We can't completely say why things are slow - we may need to see access plans. In the meantime, here's your query, restructured to what may be a faster form:
SELECT CASE WHEN :inputType = a.cuy_type THEN DEC(b.clo_led, 21, 2)
ELSE DEC(MULTIPLY_ALT(b.clo_led, COALESCE(c.exc_rate, 0)), 21, 2) END
INTO :amount :amountIndicator -- if you get results, do you need the indiciator?
FROM Account as a
JOIN Balance as b -- This is assumed to not be a 'left', given coalesce not used
ON b.bnk = a.eig_rtn
AND b.act_type = a.act_type
AND b.bus_date = :ws-date-from
AND ((a.act <> a.ew_act -- something feels wrong here, but
AND a.ew_act <> ' ' -- without knowing the data, I don't
AND c.act = a.ew_act) -- want to muck with it.
OR c.act = a.act)
LEFT JOIN Exchange_Rate as c
ON c.eff_date = current_date - 1 day
AND c.curcy_from = a.curncy_type
AND c.sta_type = a.sta_type
AND c.curcy_to = :destinationCurrency
WHERE a.cusr_id = :dcl.cust-id
AND a.act = :dcl.act
AND a.eig_rtn = :ws-bnk-id
AND a.act_type = :dcl.act-type
AND a.act_cat = :dcl.act-cat
AND a.sta_type = 'A'
WITH UR
FECTCH FIRST 1 ROW ONLY
A few other notes:
Only specify exactly those columns needed - under certain circumstances, this permits index-only access, where otherwise a followup table-access may be needed.

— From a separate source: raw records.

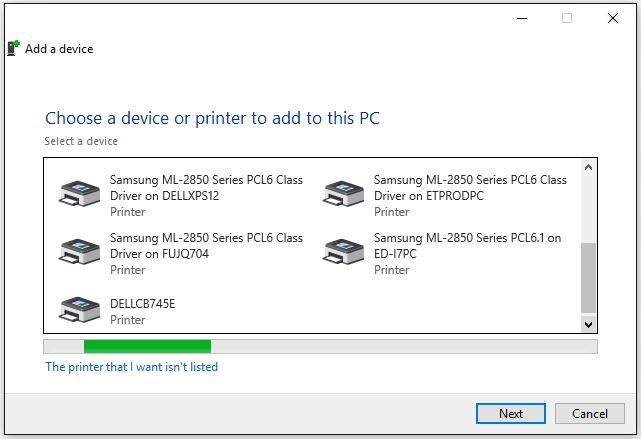Click the DELLCB745E printer icon
641x439 pixels.
(x=79, y=309)
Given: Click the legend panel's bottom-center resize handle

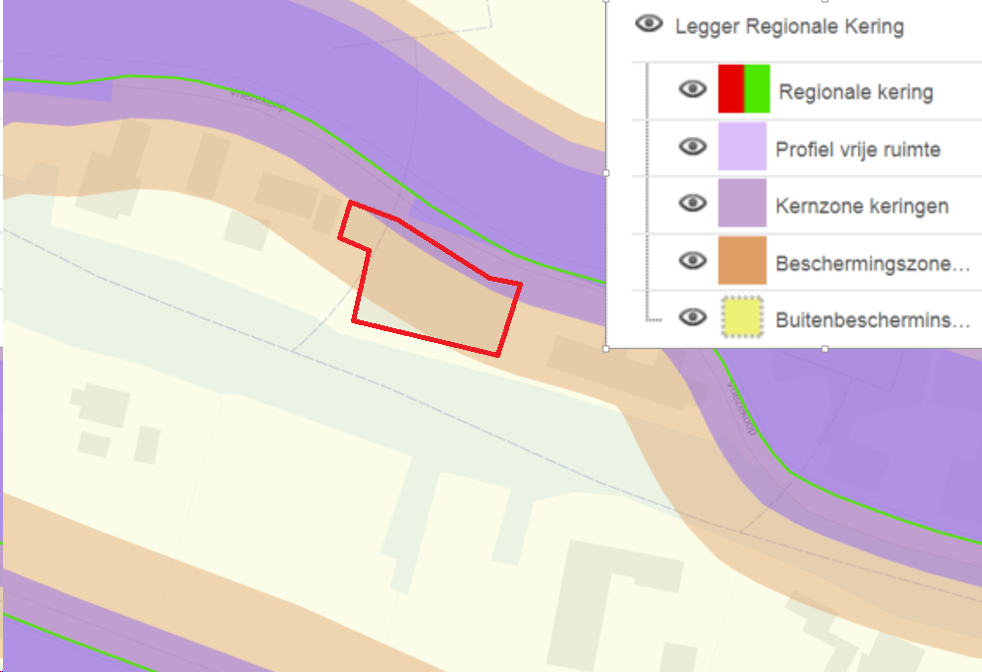Looking at the screenshot, I should tap(824, 349).
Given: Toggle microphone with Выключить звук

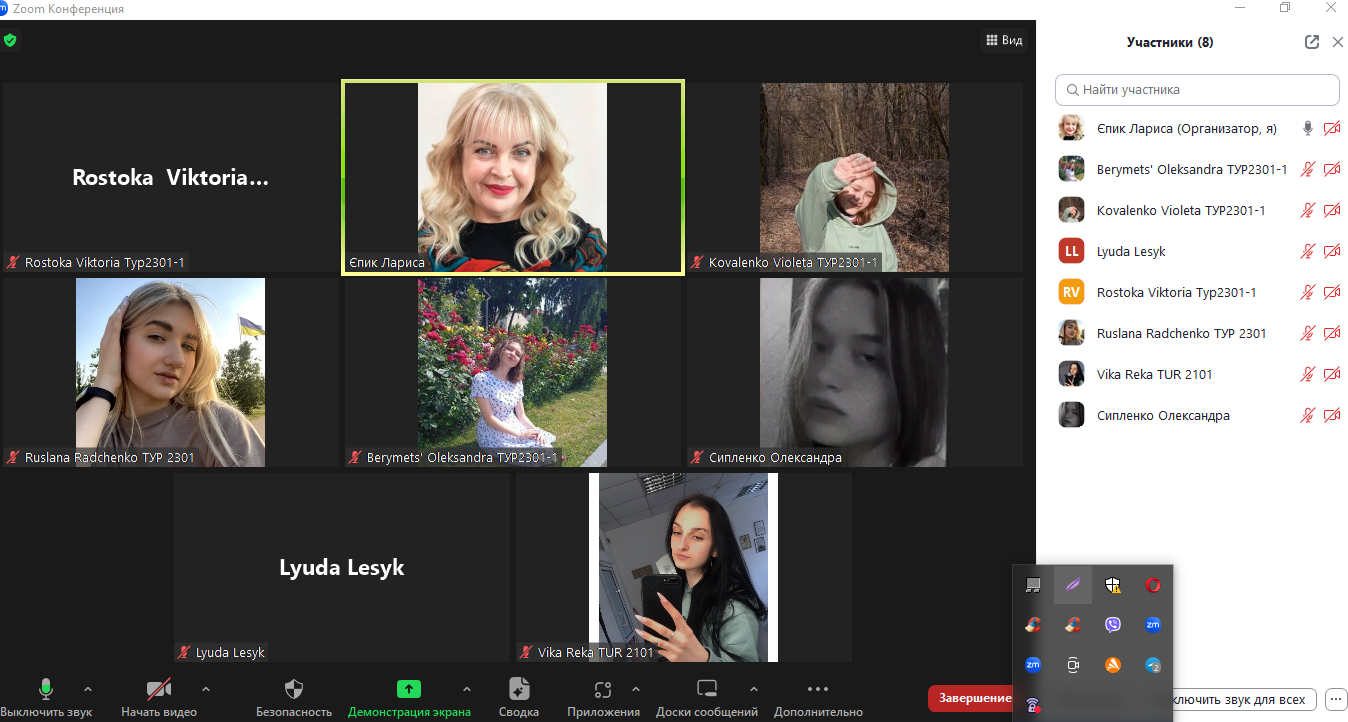Looking at the screenshot, I should tap(46, 697).
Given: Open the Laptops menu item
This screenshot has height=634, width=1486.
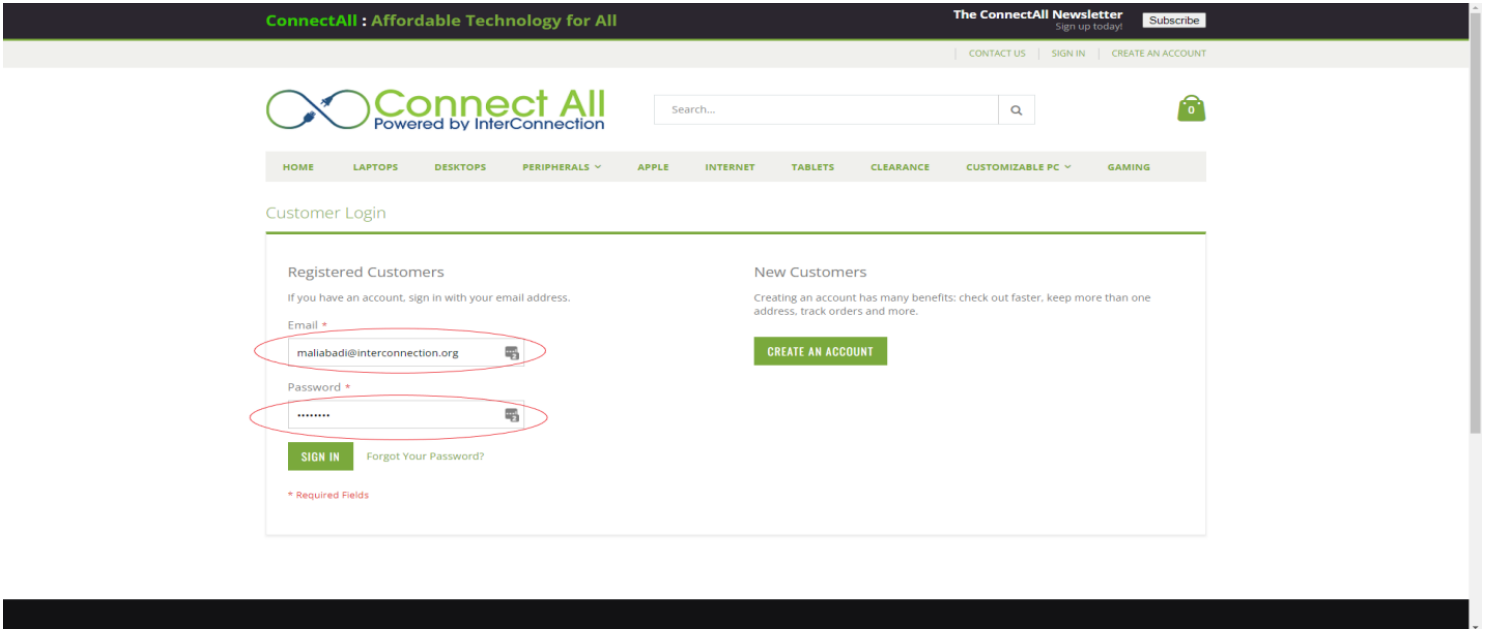Looking at the screenshot, I should point(375,167).
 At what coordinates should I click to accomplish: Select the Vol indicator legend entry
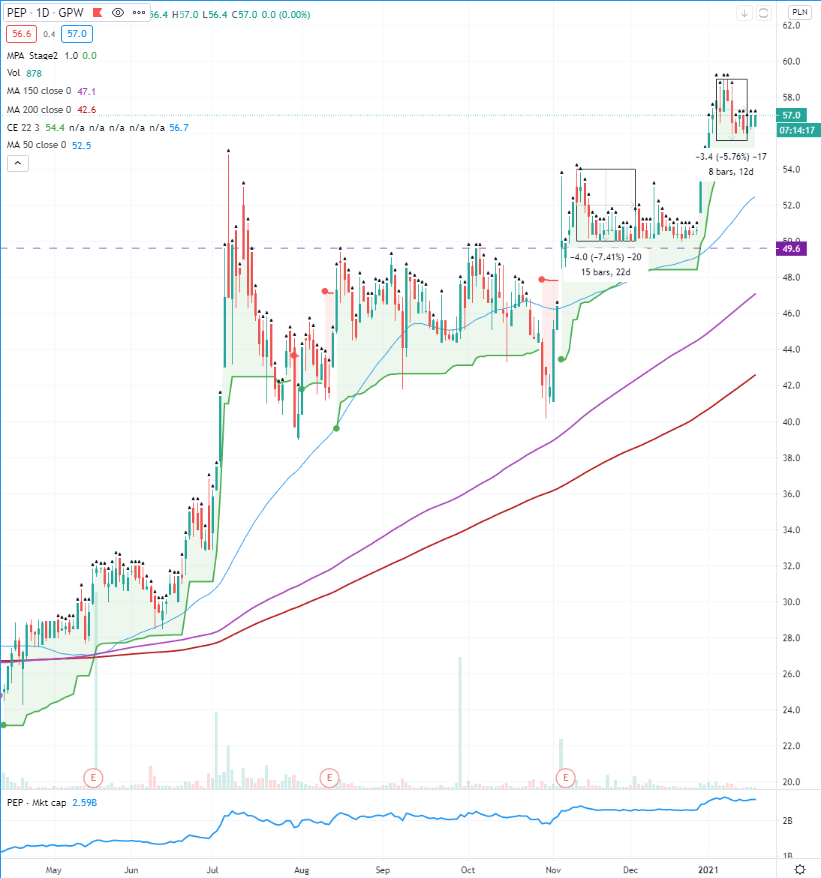tap(14, 74)
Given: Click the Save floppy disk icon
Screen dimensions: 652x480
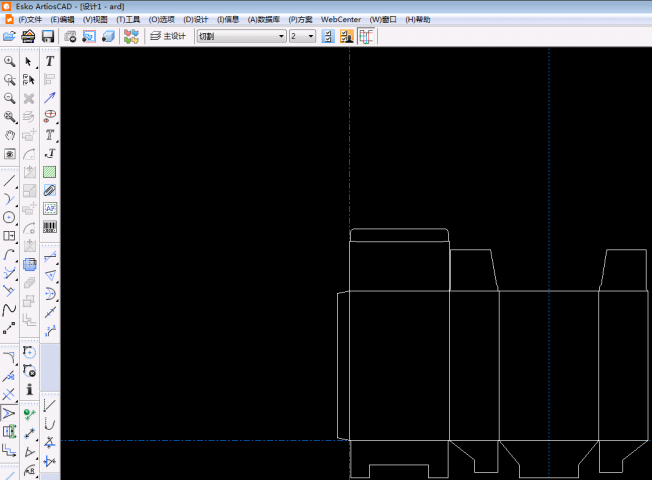Looking at the screenshot, I should click(48, 37).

However, this probably won't help here.
COALESCE(c.exc_rate, 0) feels off somehow - if no exchange rate is present, you return an amount of 0, which could otherwise be a valid amount. You may need to return some sort of indicator, or make it a normal join, not an outer one.
Also, try both this version, and possibly a version where host variables are specified in addition to the conditions between tables. The optimizer should be able to automatically commute the values, but may not under some conditions (implementation detail).